Record set Start Marker

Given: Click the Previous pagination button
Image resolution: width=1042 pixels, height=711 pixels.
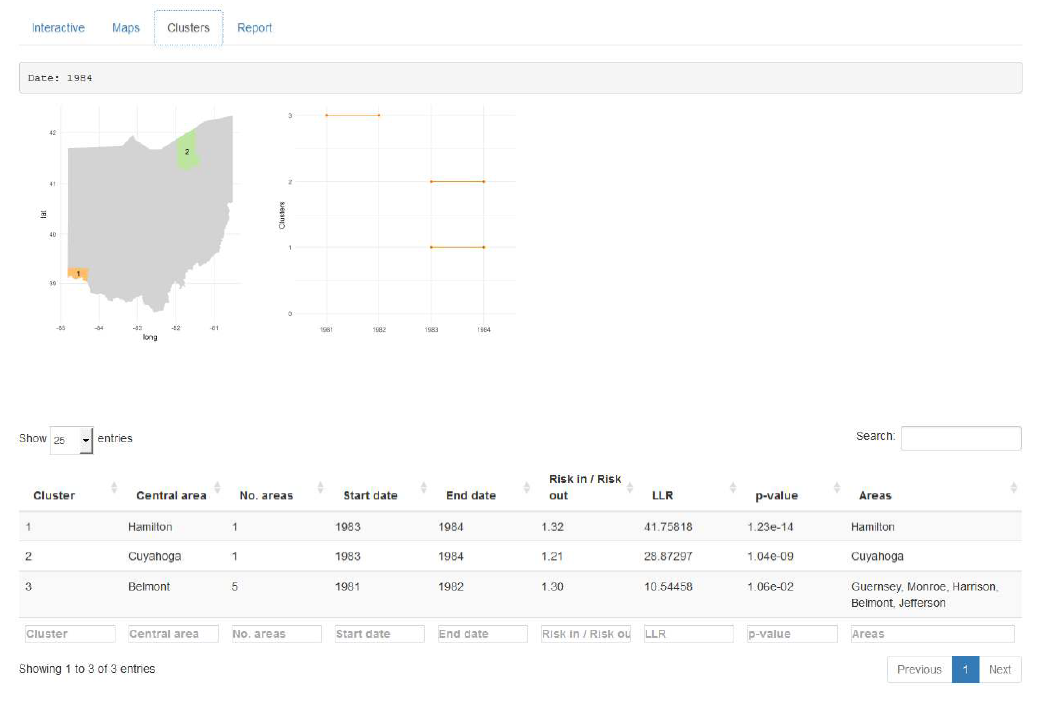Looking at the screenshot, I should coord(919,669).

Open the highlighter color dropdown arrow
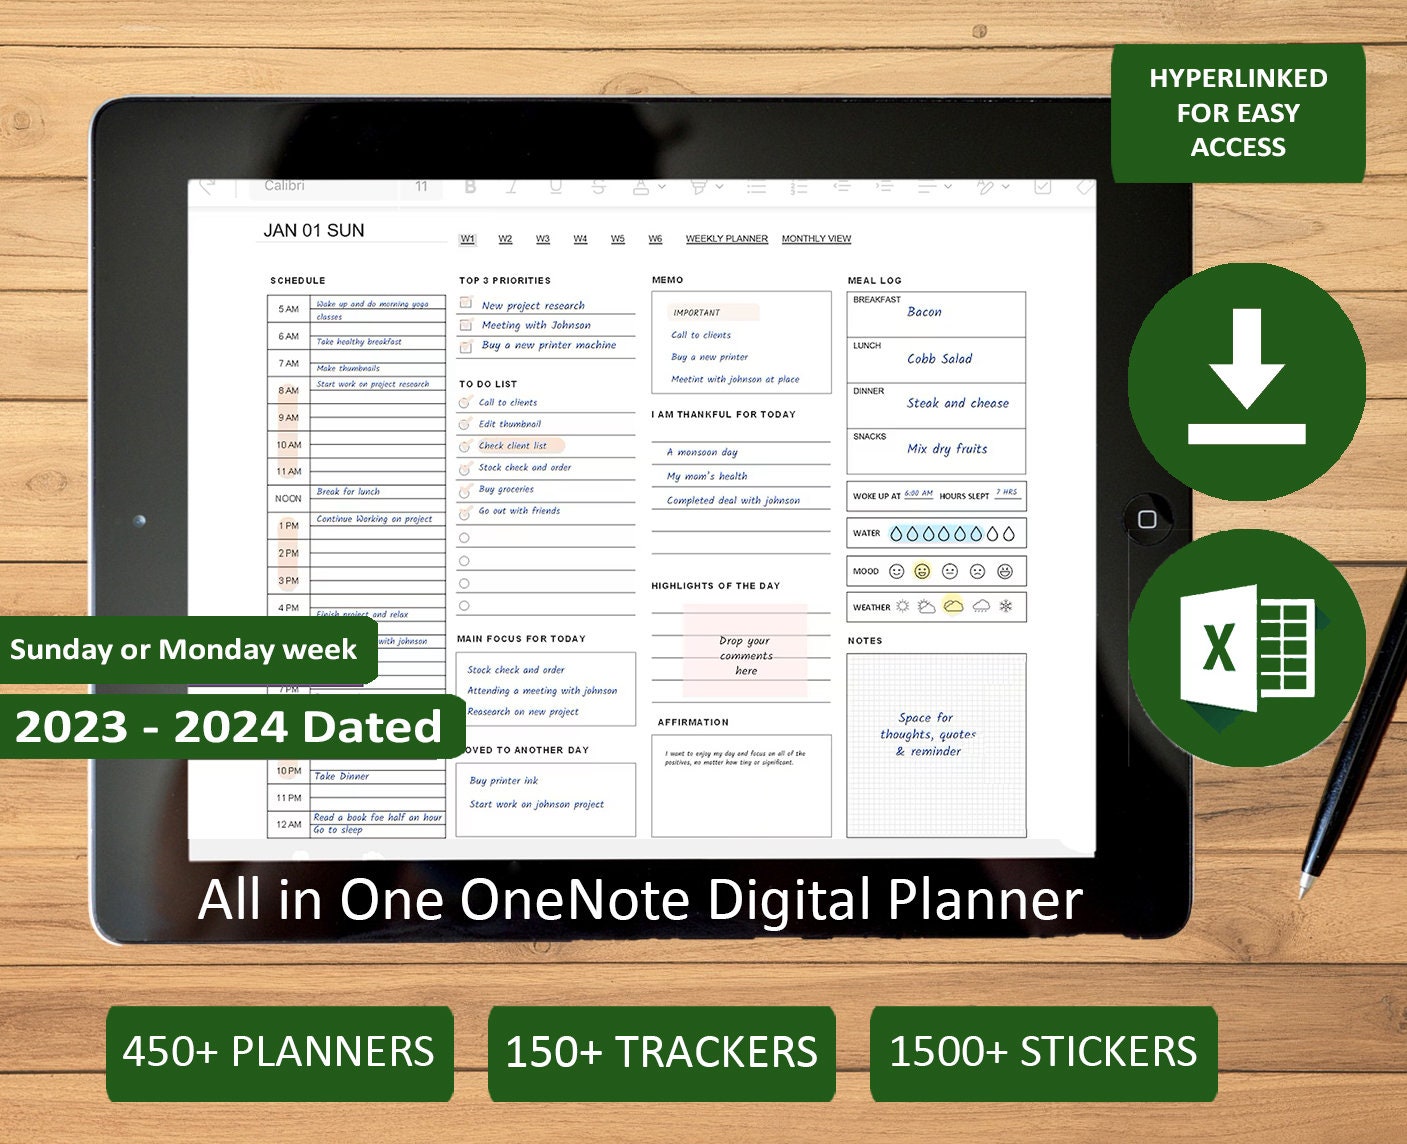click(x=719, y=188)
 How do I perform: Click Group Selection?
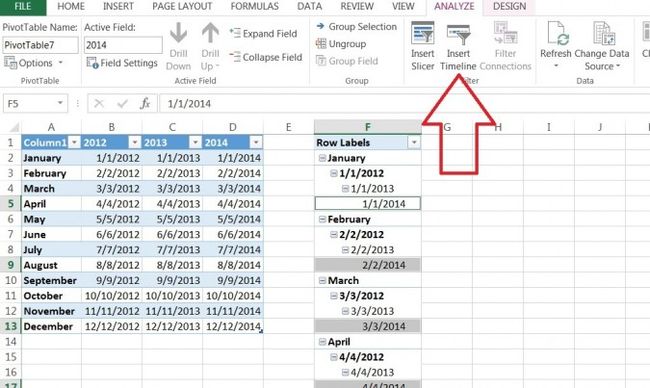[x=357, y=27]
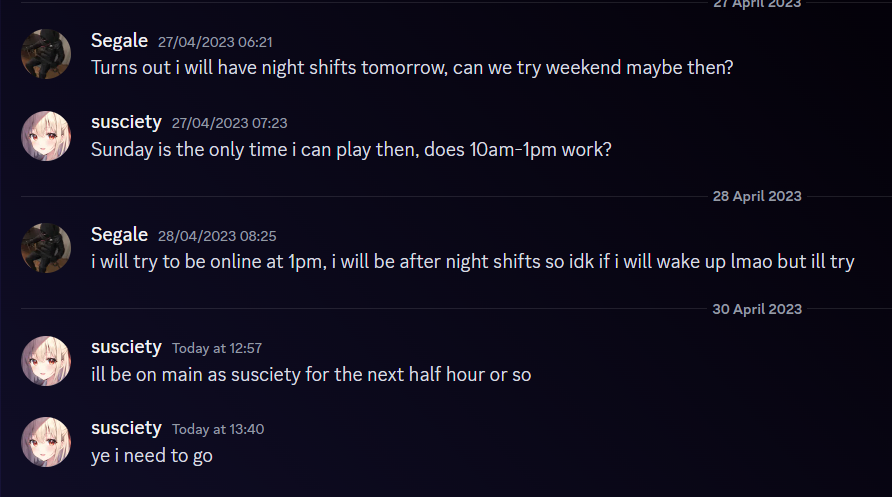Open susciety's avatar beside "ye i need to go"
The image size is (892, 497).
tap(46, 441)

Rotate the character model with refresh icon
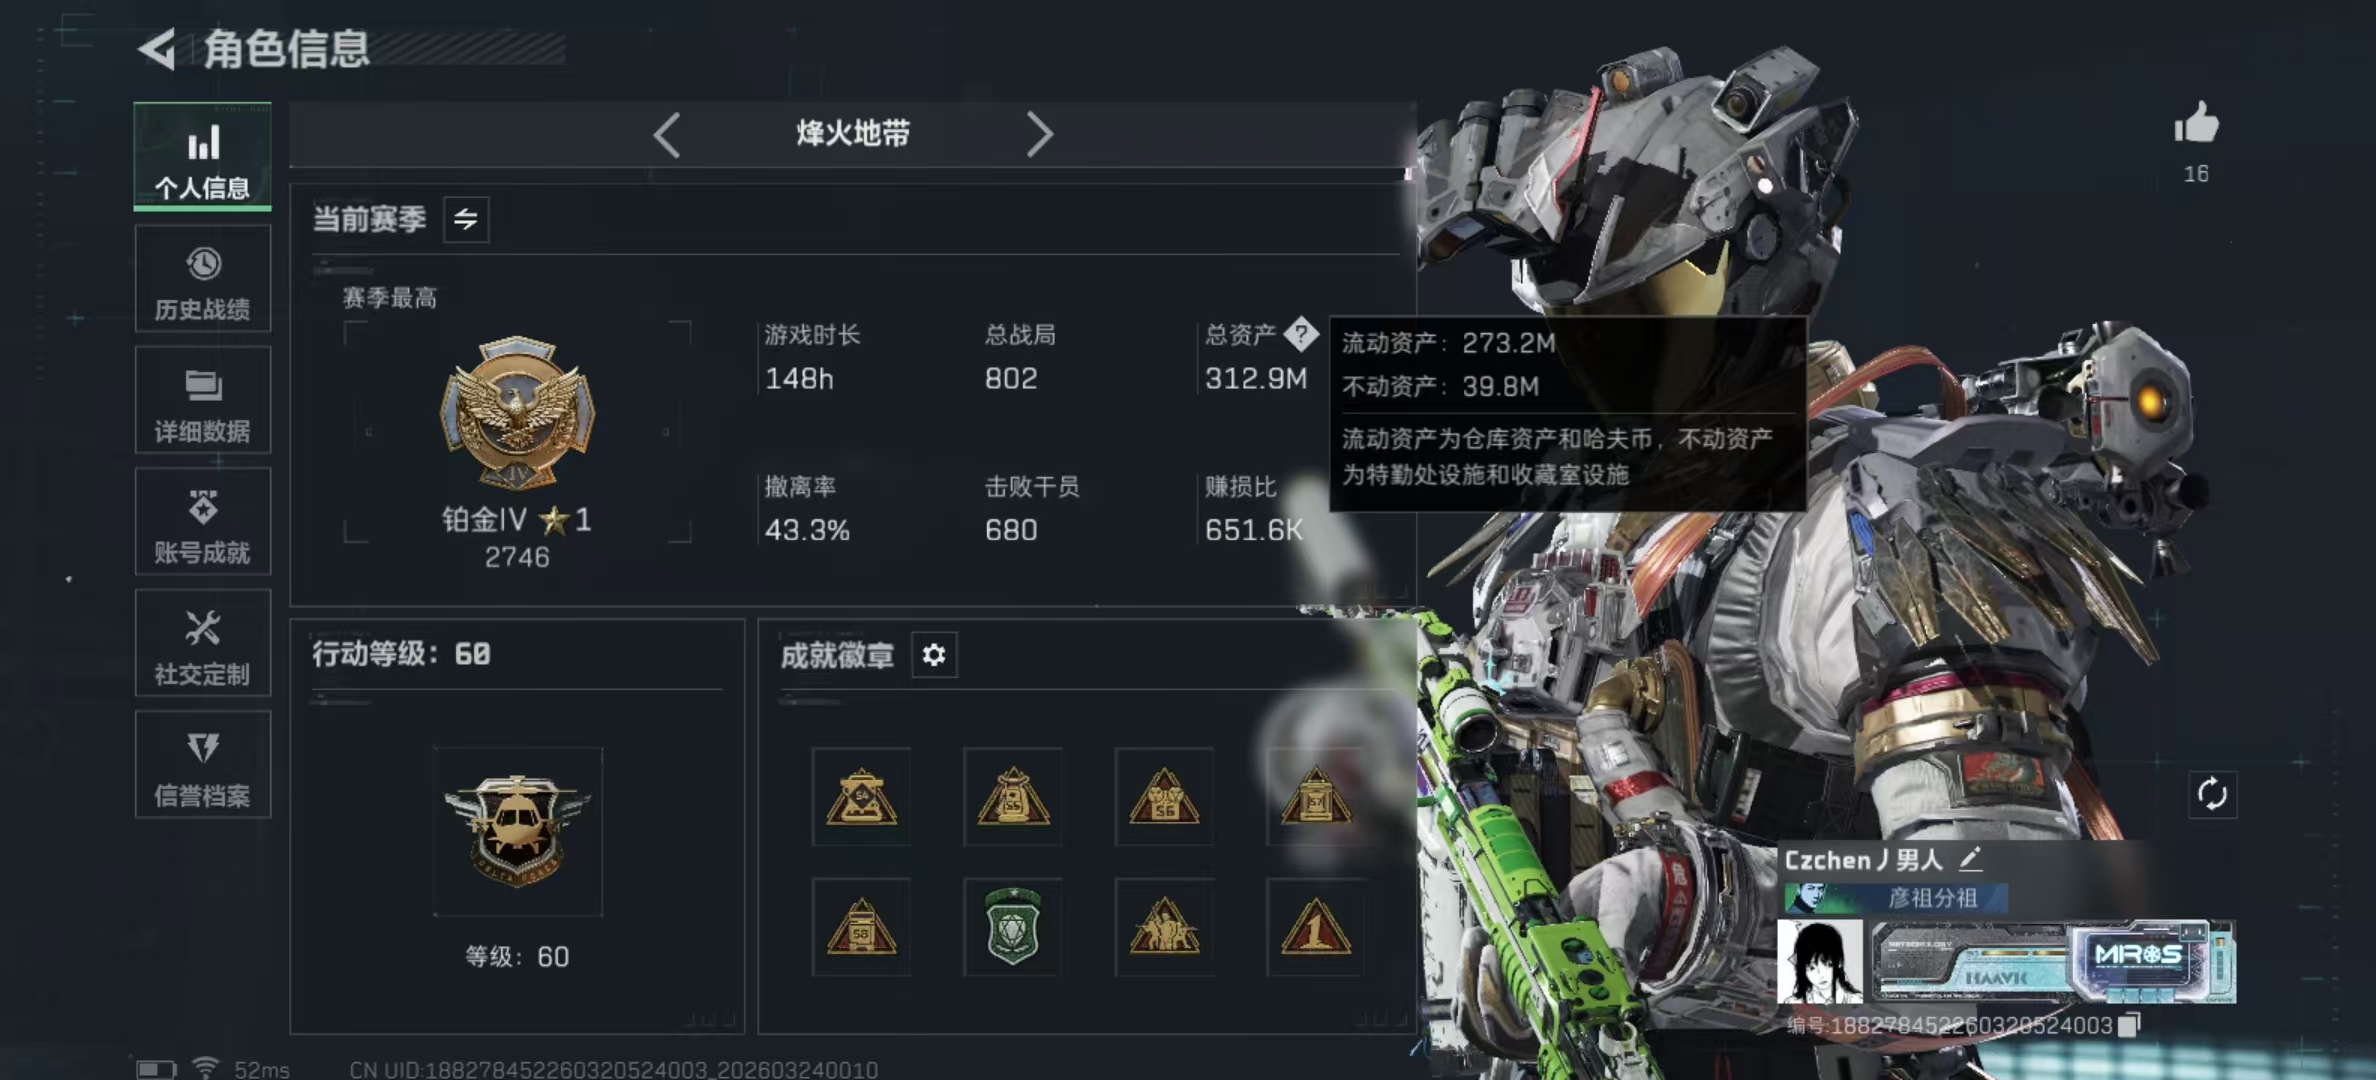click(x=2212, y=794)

Record set End Marker

**What you will do**:
Pictures in the records are to be left out; repeat everything else exactly.

**Expected answer**:
Given: Click the Previous pagination button
Image resolution: width=1042 pixels, height=711 pixels.
Looking at the screenshot, I should coord(919,669).

Open the highlighter color dropdown arrow
click(x=719, y=188)
 How do I perform: Click Group Selection?
[x=357, y=27]
Open susciety's avatar beside "ye i need to go"
The image size is (892, 497).
tap(46, 441)

Rotate the character model with refresh icon
click(x=2212, y=794)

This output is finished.